Work task
Copy each line of the entries that contains the word "Магазин".

Stored data:
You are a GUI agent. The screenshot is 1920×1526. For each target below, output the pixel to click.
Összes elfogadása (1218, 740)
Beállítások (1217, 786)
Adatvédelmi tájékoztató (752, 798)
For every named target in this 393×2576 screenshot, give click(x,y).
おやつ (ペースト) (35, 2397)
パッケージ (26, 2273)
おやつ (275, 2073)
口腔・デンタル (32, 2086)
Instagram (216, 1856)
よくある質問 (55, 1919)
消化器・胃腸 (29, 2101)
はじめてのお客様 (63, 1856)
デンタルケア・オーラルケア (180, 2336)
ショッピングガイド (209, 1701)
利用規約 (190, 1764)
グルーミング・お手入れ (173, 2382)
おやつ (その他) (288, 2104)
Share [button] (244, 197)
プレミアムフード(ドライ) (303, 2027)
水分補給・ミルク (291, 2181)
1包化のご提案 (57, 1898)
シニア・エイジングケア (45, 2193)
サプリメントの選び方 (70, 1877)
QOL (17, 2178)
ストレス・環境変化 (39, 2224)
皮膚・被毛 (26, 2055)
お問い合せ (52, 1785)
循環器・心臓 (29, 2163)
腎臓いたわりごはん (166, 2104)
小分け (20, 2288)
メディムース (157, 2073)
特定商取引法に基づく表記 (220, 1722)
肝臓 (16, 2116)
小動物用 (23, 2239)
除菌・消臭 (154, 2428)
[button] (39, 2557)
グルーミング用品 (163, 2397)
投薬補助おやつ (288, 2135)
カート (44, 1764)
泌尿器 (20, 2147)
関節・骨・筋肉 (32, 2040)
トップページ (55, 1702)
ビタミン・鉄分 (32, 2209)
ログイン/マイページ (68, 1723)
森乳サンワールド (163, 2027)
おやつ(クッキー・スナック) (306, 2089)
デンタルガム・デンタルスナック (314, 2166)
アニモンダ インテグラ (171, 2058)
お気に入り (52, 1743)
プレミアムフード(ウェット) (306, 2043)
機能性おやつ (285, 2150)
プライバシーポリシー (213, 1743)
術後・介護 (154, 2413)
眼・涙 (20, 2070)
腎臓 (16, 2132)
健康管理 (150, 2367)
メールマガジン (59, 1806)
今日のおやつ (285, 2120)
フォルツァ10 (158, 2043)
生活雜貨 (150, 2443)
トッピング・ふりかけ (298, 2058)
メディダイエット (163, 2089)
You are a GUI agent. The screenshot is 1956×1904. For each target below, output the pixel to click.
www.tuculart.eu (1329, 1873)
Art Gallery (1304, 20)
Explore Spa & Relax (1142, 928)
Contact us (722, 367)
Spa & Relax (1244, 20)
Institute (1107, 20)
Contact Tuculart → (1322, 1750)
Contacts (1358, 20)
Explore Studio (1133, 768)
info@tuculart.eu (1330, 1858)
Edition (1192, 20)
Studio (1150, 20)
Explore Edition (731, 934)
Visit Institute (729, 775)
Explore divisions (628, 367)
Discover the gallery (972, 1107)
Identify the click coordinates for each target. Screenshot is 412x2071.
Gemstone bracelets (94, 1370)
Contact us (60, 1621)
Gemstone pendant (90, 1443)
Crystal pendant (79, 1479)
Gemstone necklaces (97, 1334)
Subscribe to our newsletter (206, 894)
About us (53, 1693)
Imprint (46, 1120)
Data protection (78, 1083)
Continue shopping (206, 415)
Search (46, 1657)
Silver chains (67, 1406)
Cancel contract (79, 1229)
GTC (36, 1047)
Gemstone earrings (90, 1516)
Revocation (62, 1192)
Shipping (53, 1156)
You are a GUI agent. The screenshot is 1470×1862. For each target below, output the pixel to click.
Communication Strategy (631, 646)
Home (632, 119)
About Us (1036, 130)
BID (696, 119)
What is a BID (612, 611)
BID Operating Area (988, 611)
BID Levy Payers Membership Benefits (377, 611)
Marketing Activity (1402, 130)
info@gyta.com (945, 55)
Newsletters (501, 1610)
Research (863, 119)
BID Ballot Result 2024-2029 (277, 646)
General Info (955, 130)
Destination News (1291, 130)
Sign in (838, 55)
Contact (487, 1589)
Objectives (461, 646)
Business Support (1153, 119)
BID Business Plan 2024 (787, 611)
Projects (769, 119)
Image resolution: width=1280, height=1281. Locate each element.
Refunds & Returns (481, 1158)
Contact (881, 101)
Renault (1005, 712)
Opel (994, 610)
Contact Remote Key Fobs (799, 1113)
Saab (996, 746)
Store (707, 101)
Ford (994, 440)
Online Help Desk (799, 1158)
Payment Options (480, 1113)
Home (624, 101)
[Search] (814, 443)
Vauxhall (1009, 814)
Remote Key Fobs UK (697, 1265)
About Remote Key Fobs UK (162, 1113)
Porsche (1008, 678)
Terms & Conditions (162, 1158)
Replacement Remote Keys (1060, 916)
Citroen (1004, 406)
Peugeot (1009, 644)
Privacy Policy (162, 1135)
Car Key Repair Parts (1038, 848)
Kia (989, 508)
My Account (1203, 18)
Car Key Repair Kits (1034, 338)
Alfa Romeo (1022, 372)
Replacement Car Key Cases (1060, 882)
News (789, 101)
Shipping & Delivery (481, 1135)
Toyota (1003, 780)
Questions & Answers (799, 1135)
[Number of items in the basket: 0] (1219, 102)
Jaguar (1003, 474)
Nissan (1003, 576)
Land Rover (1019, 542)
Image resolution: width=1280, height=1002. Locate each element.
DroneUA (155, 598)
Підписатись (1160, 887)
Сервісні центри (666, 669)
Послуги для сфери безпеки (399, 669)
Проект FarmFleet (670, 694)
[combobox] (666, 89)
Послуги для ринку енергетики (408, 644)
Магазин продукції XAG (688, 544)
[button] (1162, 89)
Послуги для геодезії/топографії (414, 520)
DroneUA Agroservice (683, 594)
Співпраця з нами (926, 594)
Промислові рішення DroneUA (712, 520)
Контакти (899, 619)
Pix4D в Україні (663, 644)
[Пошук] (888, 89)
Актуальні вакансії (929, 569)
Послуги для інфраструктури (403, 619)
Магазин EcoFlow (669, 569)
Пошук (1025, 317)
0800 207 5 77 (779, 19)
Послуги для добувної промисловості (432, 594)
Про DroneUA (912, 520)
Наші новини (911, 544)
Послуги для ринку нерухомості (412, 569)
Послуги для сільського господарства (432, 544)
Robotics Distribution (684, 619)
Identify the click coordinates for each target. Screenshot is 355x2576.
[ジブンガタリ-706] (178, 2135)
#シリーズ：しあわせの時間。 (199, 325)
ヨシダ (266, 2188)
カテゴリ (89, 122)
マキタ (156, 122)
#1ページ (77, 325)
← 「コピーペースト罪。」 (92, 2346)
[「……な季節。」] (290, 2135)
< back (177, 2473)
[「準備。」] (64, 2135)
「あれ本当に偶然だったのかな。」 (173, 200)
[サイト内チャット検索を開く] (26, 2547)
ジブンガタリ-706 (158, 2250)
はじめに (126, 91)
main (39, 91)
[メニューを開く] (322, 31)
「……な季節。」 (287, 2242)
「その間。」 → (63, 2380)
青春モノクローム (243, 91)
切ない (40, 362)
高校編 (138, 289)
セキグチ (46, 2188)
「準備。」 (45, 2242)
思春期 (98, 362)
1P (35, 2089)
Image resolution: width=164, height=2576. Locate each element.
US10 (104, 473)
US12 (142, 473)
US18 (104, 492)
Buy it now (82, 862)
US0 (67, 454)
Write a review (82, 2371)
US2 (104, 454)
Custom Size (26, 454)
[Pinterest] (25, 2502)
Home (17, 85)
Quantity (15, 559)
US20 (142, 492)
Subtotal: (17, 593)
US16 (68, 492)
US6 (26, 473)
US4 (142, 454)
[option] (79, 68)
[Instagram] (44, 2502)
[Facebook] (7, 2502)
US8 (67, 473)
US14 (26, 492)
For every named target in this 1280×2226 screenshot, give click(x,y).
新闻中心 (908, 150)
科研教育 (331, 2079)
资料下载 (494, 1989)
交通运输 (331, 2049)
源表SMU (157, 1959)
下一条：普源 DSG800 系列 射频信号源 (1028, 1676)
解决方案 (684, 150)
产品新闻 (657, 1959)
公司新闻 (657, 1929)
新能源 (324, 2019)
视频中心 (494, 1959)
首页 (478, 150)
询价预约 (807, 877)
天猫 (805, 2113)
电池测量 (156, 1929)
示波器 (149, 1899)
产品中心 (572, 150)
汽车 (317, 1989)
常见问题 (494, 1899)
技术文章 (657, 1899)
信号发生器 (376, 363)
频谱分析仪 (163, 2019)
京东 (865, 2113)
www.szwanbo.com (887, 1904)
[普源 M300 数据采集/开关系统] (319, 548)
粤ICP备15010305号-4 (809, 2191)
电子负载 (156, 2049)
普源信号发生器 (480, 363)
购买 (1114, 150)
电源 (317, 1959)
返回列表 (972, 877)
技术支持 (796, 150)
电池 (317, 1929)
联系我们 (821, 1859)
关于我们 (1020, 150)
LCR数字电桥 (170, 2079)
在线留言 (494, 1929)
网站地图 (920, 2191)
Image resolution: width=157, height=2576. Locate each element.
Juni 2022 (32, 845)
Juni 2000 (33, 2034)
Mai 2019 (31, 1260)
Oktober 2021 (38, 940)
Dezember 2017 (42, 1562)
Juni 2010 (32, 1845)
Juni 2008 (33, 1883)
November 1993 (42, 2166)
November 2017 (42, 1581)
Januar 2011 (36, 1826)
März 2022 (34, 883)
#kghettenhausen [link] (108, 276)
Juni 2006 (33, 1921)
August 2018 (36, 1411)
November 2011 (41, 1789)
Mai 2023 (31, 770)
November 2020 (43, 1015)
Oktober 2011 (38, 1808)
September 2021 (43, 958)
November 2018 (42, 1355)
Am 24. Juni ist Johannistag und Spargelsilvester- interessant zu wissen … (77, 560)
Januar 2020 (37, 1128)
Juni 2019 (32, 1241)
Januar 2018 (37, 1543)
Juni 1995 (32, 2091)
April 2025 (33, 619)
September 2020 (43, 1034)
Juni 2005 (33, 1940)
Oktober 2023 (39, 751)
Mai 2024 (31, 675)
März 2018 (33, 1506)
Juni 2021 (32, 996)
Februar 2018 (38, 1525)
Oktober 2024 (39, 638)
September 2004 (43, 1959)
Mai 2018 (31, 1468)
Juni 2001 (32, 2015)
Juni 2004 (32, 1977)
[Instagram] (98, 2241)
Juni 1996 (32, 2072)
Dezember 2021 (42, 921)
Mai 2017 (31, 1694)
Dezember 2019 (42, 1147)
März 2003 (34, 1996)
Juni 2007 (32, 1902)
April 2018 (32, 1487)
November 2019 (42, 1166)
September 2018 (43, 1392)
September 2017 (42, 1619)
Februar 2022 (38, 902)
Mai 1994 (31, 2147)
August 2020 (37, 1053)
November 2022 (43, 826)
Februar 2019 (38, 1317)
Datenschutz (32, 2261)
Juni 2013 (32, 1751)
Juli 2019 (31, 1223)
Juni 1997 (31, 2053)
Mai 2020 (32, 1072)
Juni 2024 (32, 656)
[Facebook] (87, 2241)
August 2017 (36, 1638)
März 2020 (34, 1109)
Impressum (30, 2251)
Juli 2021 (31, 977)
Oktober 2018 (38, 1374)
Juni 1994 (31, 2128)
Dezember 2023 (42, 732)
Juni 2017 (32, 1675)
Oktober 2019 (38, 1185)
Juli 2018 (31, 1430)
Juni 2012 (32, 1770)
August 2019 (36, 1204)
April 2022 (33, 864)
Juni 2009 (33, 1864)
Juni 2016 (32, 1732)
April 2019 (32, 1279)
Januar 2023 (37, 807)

Result for this task
Магазин продукції XAG (688, 544)
Магазин EcoFlow (669, 569)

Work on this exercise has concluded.